→ EXERCISE PROMPT:
Repeat the records word for word, starting with the line containing "This screenshot has width=1450, height=650." and going on through the line containing "pos(1262,577)". Leave the pictures out of your answer.

-- start DATA FOR THE TASK --

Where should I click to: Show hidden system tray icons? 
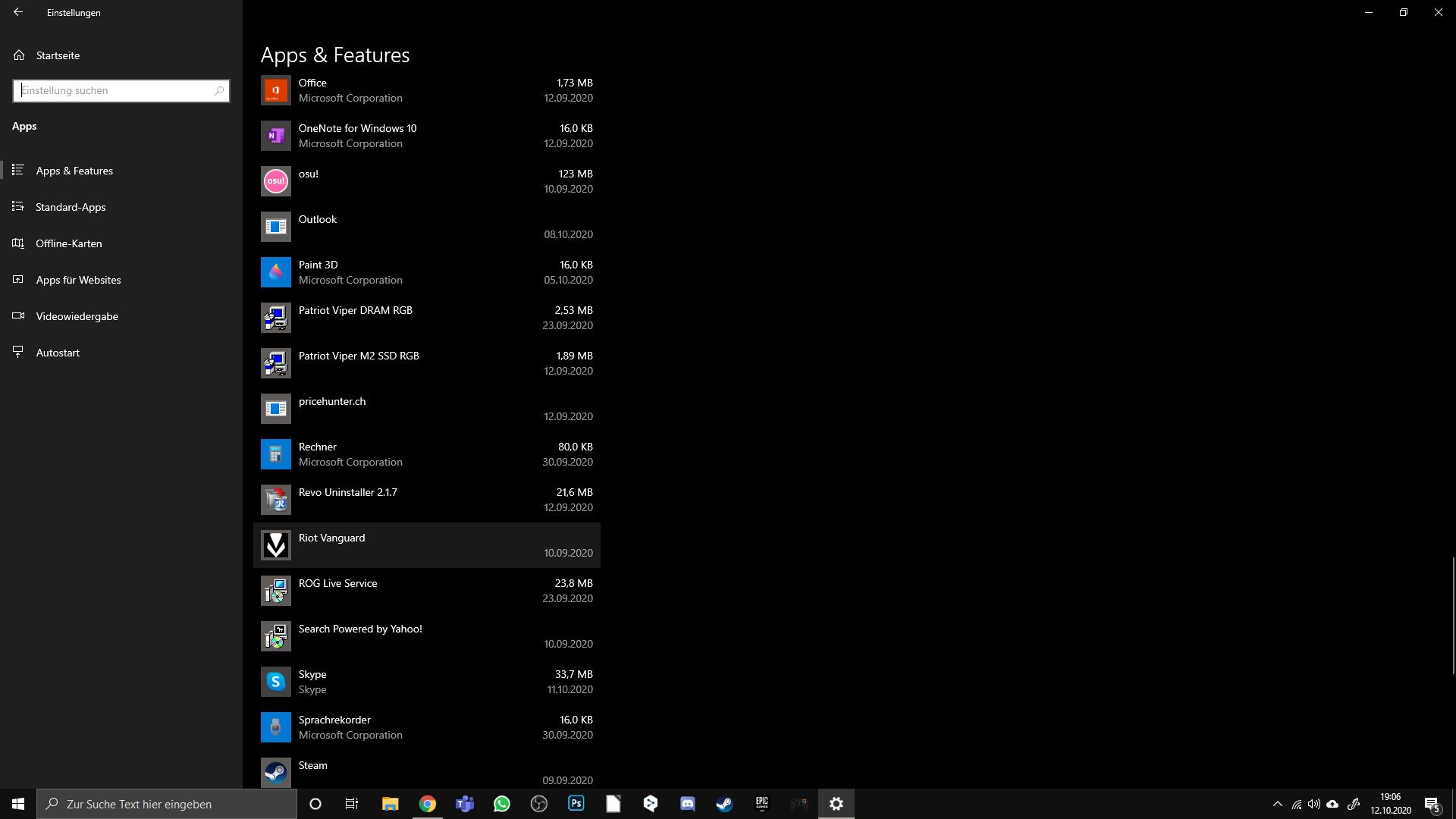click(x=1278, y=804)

-- end DATA FOR THE TASK --
-- start DATA FOR THE TASK --

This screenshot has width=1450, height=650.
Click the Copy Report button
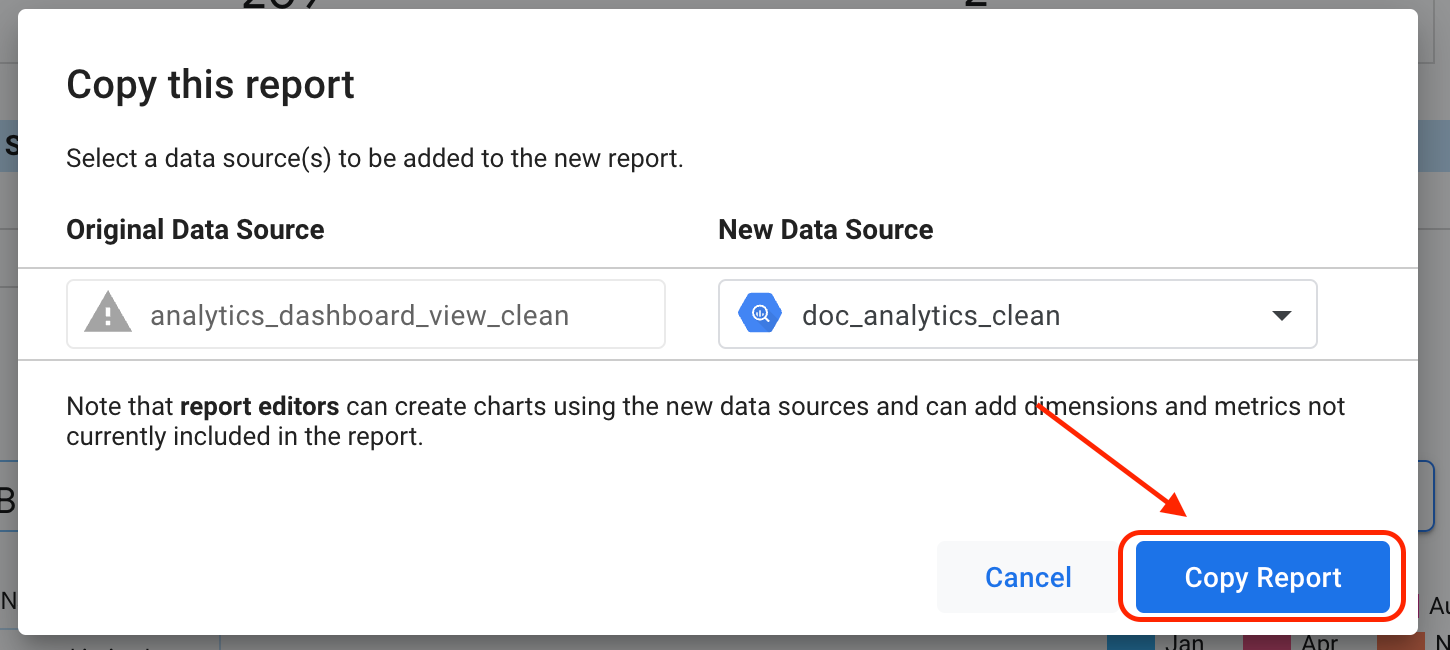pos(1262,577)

-- end DATA FOR THE TASK --

→ RESULT:
This screenshot has width=1450, height=650.
Click the Copy Report button
pos(1262,577)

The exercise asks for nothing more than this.